Akamai applied some validations on the requests, but the underlying problem remains in the HTTP core implementation


Related Resources


  • 21/03/2022: Analyzing the weird “DNS failure” behaviour for the first time.
  • 22/03/2022: Built a fully functional PoC for Whitejar’s BB private program.
  • 23/03/2022: We confirmed that the PoC worked for any Akamai Edge Node.
  • 24/03/2022, 19:33 CEST: Sent the first email to
  • 25/03/2022, 19:16 CEST: Received first response from an Akamai security architect.
  • 25/03/2022, 20:29 CEST: Akamai confirmed the vulnerability and informed us they don’t have a Bug Bounty program.
  • 25/03/2022, 23:00 CEST — Until 01/04/2022, 23:30 CEST: Opened most of the tickets on bug bounty platforms.
  • 26/03/2022, 02:00 CEST, Valve (Steam) confirmed they were able to reproduce the bug.
  • 28/03/2022, 07:40 CEST: Zomato asked us to poison their cache for India Region as PoC and a few minutes later they confirmed the presence of the vulnerability.
  • 28/03/2022, 21:35 CEST: Airbnb confirmed they were able to reproduce.
  • 29/03/2022, 19:07 CEST: Airbnb applied a workaround fix and requested a retest.
  • 02/04/2022: Akamai deployed a silent fix, and from now, on our payloads triggered 403 responses.

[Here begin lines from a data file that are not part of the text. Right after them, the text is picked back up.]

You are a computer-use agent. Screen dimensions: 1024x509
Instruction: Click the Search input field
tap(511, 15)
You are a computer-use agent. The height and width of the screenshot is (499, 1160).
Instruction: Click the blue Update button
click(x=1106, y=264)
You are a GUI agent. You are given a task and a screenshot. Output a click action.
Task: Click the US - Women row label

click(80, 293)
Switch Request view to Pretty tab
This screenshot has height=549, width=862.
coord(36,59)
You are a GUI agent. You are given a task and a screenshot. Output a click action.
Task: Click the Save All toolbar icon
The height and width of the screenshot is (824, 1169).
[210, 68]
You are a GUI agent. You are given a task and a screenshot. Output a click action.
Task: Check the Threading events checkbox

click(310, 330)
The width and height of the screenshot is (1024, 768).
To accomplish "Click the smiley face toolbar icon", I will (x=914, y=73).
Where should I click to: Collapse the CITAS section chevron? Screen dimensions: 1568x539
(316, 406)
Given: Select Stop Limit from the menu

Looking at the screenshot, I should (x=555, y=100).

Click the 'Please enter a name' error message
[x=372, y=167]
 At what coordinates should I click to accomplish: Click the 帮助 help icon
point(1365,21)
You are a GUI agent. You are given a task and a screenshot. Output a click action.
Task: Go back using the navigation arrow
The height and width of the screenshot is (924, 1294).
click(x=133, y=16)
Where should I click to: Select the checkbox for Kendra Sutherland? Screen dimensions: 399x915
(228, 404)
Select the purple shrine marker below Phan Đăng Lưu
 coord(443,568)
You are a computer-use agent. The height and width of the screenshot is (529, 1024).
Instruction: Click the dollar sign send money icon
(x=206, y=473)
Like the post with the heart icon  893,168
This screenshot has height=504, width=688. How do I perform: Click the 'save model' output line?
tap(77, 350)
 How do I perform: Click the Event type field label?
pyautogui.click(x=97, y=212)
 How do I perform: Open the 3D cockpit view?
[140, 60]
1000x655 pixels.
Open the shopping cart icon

We closed the H1 tickets of those who had not yet answered us (eToro BBP, BMW Group, Rockstar Games) to prevent them from being reported as N/A.
  • 06/04/2022: Akamai informed us of the silent fix they applied.
  • 07/04/2022: Agreed with Akamai on how to proceed with public disclosure.
  • 27/04/2022: PayPal confirmed our H1 report and rewarded us.
  • 18/05/2022: Received most of the bounties.
  • 17/09/2022: Francesco published his blog post on Hacktive Security Blog.
  • 29/09/2022: Publication of this article on Medium.
  • 03/10/2022: Publication on Whitejar Blog.
  • 04/10/2022: Publication on The Daily Swig and The Stack. This article was also featured on Security Now #891 “Poisoning Akamai” podcast.
  • 05/10/2022: Akamai has issued an official advisory.